Retinitis pigmentosa is a group of eye diseases that affect the light-sensing cells of the retina. As these cells deteriorate, vision loss slowly progresses. An examination by our ophthalmologist and testing at Eye Care Specialists of Florida in Kissimmee can help detect whether patients have this condition.
Causes of Retinitis Pigmentosa
Because RP is a genetic disease, it often starts in children. Over 100 different genes may cause it, and these genes may be inherited from one or both parents. In rare cases, an eye injury, certain medications, or eye infections may cause retinitis pigmentosa. While this disease can result in the loss of ideal vision, not everyone with it will become totally blind. In retinitis pigmentosa, the photoreceptors in the retina don't function properly. Therefore, they can't convert light into electrical impulses, which the brain interprets as vision.
Symptoms of RP
People with retinitis pigmentosa typically struggle to see well in dimly lit areas, and they often lose their peripheral or side vision first. Over time, their central vision, which affects their ability to read without the use of visual aids, can also deteriorate. Other symptoms include difficulty distinguishing colors and sensitivity to bright light.
How Our Eye Doctor Diagnoses RP
After applying drops to a patient's eyes to dilate them, our ophthalmologist can get a good look inside. Our eye doctor may also order a visual field test to assess peripheral vision and capture images of the retina. A test to evaluate how well a patient's eyes react to light may also be performed. An important step is genetic testing to determine precisely which gene is affecting sight.
Treatments for Retinitis Pigmentosa
Once all test results are available, our ophthalmologist discusses treatment options. These options can vary from patient to patient because this genetic disease is governed by a malfunctioning gene that regulates the cells in the retina. While vision loss from retinitis pigmentosa cannot be reversed, some medical studies indicate that taking vitamin A with caution and other supplements may slow its progression.
Some standard treatments include eye drops, oral medications, surgery, and special eyeglasses.
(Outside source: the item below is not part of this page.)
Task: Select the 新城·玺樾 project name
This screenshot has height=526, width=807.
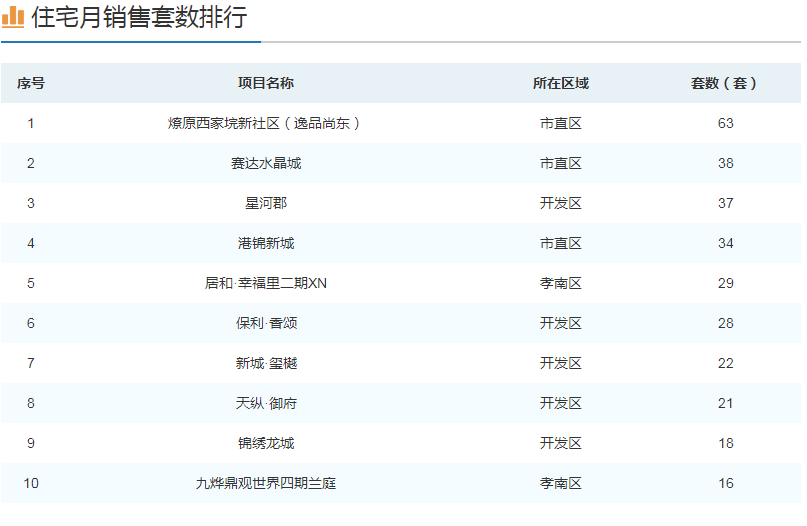Action: (x=265, y=363)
Other courses of action are being explored by the federal government and private companies. The National Institutes of Health are funding new medications, gene therapies, and cell therapies.
Contact Us for Eye Care in Kissimmee, FL
An ophthalmologist near you can diagnose retinitis pigmentosa. Visit our office in Kissimmee for treatment and advice about any necessary vision aids and services that may be helpful. Contact Eye Care Specialists of Florida to schedule an appointment today.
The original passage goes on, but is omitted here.